• [WHAT YOU HAVE TO DO]
All that is needed is the line in the material below containing "Home (776, 117)", plus every line after it, printed exactly.

• [RECORDED INFORMATION]

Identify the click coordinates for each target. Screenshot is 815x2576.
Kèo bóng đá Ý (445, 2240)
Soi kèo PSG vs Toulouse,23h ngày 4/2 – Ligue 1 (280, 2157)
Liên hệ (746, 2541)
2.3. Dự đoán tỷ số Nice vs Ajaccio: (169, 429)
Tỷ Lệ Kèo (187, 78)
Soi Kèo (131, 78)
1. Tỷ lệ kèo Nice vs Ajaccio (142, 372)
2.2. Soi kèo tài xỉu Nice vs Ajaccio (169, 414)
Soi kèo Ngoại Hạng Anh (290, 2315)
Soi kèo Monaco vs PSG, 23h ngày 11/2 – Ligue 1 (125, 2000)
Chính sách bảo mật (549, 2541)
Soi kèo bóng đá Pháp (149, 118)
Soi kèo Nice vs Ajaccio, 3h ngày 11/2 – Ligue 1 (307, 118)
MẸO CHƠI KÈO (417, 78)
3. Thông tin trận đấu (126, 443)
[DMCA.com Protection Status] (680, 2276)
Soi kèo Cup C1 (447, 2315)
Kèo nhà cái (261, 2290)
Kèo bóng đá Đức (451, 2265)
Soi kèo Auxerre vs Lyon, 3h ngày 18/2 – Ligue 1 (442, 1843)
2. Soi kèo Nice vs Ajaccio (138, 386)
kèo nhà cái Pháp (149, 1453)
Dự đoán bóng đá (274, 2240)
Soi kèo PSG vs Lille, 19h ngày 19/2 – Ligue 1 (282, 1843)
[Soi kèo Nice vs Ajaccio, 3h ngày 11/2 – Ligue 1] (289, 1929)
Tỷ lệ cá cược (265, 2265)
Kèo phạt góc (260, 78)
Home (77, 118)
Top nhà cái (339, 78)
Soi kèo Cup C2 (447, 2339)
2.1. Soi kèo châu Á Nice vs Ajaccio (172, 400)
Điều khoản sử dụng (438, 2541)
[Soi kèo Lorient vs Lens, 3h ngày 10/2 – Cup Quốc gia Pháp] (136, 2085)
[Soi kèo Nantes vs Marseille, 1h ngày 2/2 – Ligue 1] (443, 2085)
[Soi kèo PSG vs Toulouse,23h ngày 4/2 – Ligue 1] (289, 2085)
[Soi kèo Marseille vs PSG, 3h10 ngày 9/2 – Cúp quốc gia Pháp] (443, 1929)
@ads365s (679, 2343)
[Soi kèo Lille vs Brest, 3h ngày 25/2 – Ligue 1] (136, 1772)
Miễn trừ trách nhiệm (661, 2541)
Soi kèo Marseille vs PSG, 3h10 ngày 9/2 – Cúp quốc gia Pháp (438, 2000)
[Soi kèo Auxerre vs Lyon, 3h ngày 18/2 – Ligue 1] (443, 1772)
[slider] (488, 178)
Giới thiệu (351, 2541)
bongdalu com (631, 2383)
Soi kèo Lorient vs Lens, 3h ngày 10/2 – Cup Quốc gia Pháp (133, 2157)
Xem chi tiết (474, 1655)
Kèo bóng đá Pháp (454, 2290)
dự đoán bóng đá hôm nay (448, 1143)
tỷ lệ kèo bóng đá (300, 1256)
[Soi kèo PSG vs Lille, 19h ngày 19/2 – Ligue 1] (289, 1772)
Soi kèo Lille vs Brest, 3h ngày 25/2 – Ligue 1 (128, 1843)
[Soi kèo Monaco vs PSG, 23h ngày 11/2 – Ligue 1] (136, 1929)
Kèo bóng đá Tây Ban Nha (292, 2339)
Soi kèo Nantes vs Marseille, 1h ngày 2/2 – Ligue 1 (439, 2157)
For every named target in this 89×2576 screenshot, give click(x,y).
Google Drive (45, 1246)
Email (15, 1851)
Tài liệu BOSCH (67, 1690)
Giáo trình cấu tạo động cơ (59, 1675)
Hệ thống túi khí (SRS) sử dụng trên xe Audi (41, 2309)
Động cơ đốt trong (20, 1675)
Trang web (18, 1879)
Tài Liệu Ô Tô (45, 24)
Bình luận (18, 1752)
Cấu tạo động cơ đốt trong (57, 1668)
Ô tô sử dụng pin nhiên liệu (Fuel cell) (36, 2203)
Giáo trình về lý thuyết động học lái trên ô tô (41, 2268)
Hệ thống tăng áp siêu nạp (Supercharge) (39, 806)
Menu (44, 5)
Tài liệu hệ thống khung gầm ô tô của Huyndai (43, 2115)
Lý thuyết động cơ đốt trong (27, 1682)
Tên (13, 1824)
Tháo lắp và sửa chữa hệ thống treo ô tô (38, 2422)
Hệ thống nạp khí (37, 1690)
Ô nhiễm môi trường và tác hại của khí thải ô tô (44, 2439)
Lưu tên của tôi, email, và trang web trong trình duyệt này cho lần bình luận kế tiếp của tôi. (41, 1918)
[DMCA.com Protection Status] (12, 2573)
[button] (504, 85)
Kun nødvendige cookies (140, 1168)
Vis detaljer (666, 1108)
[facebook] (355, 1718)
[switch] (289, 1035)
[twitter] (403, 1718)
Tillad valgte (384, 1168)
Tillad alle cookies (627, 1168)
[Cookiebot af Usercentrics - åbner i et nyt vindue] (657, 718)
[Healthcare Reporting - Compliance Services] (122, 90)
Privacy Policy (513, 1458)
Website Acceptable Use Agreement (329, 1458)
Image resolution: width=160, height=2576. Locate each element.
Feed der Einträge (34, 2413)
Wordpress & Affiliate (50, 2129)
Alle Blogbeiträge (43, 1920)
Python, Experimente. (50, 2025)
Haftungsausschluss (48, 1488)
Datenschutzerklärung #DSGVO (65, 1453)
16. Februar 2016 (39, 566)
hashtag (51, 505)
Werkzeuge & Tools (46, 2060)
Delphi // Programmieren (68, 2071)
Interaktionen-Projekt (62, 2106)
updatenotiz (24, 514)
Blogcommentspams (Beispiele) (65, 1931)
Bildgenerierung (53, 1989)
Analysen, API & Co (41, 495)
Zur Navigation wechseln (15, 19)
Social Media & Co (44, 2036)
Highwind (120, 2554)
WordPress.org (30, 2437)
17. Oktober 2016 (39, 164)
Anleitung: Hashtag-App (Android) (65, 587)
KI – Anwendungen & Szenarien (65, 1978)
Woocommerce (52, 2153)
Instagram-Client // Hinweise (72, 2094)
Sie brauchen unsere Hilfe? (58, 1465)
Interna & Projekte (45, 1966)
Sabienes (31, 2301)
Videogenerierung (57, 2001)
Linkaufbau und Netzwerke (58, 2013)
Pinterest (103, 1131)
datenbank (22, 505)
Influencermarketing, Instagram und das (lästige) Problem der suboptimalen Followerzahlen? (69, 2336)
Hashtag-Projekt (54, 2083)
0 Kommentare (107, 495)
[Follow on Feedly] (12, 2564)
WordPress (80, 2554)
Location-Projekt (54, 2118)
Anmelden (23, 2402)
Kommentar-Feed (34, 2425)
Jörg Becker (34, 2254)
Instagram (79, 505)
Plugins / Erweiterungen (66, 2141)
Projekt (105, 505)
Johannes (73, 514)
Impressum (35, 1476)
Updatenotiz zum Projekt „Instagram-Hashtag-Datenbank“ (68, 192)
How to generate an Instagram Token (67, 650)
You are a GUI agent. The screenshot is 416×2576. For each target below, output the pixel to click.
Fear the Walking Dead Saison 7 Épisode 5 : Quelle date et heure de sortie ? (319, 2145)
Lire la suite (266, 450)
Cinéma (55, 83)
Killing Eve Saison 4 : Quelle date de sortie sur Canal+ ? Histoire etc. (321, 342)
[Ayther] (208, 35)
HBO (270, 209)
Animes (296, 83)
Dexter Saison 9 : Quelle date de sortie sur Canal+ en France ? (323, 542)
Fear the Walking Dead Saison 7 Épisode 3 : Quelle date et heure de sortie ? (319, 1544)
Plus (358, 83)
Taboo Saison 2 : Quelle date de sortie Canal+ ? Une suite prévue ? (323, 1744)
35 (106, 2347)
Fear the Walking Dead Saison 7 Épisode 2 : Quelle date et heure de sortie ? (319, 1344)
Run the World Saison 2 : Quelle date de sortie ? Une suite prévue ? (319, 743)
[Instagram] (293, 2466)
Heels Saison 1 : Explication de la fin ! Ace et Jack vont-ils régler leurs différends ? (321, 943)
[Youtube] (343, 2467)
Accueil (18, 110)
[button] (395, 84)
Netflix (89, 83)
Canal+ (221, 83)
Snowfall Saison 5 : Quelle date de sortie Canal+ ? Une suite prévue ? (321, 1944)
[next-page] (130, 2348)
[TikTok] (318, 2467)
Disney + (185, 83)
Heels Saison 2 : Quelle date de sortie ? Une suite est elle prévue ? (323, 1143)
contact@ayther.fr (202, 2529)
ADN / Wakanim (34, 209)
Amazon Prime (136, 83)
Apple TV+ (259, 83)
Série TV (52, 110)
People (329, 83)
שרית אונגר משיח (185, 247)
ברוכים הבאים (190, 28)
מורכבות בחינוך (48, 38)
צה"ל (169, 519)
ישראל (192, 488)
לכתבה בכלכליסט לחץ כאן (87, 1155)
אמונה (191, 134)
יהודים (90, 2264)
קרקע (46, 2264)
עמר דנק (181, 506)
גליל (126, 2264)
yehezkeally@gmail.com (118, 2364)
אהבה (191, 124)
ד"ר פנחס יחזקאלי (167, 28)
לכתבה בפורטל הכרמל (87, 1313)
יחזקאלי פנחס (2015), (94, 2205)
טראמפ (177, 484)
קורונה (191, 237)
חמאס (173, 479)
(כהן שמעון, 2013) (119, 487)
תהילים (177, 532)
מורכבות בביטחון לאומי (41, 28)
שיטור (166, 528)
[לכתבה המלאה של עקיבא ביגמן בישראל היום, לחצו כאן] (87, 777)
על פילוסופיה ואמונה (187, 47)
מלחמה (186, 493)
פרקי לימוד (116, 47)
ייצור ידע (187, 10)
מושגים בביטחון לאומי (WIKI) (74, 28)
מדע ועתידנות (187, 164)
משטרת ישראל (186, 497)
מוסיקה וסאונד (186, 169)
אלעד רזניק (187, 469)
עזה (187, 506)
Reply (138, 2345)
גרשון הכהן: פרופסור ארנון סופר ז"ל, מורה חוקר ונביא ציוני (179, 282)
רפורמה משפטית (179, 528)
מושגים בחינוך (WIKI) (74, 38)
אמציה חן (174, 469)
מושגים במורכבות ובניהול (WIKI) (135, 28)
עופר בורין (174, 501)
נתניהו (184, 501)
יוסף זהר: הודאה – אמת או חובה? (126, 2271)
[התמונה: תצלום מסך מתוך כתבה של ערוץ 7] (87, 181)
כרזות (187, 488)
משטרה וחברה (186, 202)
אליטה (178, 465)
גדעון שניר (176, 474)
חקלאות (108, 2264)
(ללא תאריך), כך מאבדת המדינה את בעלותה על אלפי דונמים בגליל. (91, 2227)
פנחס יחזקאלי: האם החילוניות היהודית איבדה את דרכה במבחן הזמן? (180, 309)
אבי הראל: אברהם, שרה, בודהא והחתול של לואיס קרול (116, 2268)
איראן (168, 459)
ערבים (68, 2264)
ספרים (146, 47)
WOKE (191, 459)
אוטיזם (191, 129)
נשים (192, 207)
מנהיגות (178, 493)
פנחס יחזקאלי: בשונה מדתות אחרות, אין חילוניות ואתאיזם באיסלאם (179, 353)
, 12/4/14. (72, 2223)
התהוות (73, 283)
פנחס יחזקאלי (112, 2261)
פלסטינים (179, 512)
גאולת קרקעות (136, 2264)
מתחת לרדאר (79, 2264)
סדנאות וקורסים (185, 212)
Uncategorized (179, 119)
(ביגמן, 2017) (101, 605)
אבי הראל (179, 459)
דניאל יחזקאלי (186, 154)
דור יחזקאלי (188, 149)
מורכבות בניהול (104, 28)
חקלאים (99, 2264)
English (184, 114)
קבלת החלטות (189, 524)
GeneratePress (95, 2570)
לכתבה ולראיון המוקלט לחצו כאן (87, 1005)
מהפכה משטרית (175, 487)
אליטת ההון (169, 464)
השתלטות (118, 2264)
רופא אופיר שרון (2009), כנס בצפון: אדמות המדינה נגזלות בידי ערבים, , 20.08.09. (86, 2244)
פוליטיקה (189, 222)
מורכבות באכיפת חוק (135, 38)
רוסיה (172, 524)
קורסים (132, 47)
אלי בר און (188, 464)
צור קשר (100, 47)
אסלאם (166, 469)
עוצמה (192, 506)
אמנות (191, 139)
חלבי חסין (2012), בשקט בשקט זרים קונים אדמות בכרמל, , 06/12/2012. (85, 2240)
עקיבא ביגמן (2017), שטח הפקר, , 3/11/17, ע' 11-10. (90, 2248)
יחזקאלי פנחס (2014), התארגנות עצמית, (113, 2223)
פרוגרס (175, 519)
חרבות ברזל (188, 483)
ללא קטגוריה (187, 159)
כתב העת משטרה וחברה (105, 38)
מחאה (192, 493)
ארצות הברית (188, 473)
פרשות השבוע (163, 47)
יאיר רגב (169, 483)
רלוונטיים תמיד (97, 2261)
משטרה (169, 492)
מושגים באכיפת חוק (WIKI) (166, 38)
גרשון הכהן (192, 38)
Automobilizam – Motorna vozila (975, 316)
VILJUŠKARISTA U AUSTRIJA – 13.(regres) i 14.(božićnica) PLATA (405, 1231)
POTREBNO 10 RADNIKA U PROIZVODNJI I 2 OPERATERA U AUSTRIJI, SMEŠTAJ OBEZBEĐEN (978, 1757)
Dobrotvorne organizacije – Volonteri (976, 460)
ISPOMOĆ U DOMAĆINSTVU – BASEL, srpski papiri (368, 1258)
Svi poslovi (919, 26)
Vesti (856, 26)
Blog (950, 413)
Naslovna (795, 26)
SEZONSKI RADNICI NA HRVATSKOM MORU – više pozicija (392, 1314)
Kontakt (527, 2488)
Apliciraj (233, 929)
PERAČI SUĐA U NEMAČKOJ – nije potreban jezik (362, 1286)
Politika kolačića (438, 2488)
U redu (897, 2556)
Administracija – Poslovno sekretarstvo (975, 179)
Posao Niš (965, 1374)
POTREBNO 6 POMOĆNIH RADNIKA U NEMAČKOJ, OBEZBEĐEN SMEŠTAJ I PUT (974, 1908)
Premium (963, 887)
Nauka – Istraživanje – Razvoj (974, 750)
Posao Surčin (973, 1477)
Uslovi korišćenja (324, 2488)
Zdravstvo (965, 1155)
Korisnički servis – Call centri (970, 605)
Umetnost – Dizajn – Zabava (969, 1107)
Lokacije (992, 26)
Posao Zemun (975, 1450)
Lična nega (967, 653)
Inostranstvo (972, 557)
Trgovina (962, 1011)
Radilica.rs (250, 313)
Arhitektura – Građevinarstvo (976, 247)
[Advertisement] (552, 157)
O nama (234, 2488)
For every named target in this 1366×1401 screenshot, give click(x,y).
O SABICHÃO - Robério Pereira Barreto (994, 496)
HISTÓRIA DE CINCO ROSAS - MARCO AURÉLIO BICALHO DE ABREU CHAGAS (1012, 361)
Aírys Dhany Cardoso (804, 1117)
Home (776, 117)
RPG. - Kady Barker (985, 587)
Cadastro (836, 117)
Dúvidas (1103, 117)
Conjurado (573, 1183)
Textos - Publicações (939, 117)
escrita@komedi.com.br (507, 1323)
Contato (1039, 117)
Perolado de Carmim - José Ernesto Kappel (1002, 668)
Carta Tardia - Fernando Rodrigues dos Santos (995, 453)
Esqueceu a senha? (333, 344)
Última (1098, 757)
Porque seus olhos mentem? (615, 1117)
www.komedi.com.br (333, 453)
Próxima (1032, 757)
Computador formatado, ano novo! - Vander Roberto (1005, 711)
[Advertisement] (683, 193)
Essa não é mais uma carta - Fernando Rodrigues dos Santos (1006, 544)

• [EXERCISE OUTPUT]
Home (776, 117)
RPG. - Kady Barker (985, 587)
Cadastro (836, 117)
Dúvidas (1103, 117)
Conjurado (573, 1183)
Textos - Publicações (939, 117)
escrita@komedi.com.br (507, 1323)
Contato (1039, 117)
Perolado de Carmim - José Ernesto Kappel (1002, 668)
Carta Tardia - Fernando Rodrigues dos Santos (995, 453)
Esqueceu a senha? (333, 344)
Última (1098, 757)
Porque seus olhos mentem? (615, 1117)
www.komedi.com.br (333, 453)
Próxima (1032, 757)
Computador formatado, ano novo! - Vander Roberto (1005, 711)
[Advertisement] (683, 193)
Essa não é mais uma carta - Fernando Rodrigues dos Santos (1006, 544)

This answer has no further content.